Start of Material shown

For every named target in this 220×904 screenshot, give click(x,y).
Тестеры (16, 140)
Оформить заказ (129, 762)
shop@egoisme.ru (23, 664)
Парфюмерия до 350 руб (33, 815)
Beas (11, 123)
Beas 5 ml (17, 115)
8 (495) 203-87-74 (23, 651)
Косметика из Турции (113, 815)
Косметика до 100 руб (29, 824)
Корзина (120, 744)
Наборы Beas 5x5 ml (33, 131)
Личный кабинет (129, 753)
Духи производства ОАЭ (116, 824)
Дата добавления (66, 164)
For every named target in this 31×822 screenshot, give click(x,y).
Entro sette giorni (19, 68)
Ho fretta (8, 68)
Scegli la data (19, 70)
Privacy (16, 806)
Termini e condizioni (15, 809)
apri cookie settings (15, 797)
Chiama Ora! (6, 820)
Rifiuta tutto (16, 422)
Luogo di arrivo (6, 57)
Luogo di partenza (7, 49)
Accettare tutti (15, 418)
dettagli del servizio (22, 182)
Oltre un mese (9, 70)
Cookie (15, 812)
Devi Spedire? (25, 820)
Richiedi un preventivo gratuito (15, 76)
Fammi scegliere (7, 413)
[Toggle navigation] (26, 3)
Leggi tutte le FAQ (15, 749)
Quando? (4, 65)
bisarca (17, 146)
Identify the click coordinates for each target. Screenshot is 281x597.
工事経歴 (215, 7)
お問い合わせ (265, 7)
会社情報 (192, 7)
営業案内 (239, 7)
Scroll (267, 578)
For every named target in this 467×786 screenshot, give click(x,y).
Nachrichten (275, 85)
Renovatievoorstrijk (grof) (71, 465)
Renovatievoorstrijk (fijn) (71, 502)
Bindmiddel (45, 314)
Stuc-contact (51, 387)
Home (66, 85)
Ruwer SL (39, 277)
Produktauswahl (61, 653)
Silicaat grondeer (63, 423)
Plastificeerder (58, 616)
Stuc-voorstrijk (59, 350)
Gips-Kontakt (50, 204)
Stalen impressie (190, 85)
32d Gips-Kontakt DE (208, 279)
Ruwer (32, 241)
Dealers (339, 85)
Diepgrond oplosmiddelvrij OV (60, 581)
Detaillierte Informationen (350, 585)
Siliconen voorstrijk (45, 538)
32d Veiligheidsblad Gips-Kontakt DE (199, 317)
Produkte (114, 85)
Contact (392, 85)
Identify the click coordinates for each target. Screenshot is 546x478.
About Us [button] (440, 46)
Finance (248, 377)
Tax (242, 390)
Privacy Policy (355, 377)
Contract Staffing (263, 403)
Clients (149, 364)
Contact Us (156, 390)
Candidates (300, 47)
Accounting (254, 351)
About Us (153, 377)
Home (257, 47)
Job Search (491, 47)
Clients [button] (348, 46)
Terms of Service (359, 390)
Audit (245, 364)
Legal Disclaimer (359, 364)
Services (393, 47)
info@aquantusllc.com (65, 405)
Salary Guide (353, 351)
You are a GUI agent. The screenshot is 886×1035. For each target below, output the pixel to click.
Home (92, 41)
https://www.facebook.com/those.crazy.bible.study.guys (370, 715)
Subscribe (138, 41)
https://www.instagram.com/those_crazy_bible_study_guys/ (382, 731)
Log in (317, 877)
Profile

End of Material shown

Rewrite the material above, from its start through the line containing "Наборы Beas 5x5 ml (33, 131)", both ends included, keeping every line and changing only the answer coordinates: multiply each by 2.25 and round to the nearest whole number, with halves rounded up. All other numbers stay unchanged, and no lines outside that stretch are included.

For every named target in this 220×904 screenshot, give click(x,y).
Тестеры (36, 315)
Оформить заказ (290, 1715)
shop@egoisme.ru (52, 1494)
Парфюмерия до 350 руб (74, 1834)
Beas (25, 277)
Beas 5 ml (38, 259)
8 (495) 203-87-74 (52, 1465)
Косметика из Турции (254, 1834)
Косметика до 100 руб (65, 1854)
Корзина (270, 1674)
Наборы Beas 5x5 ml (74, 295)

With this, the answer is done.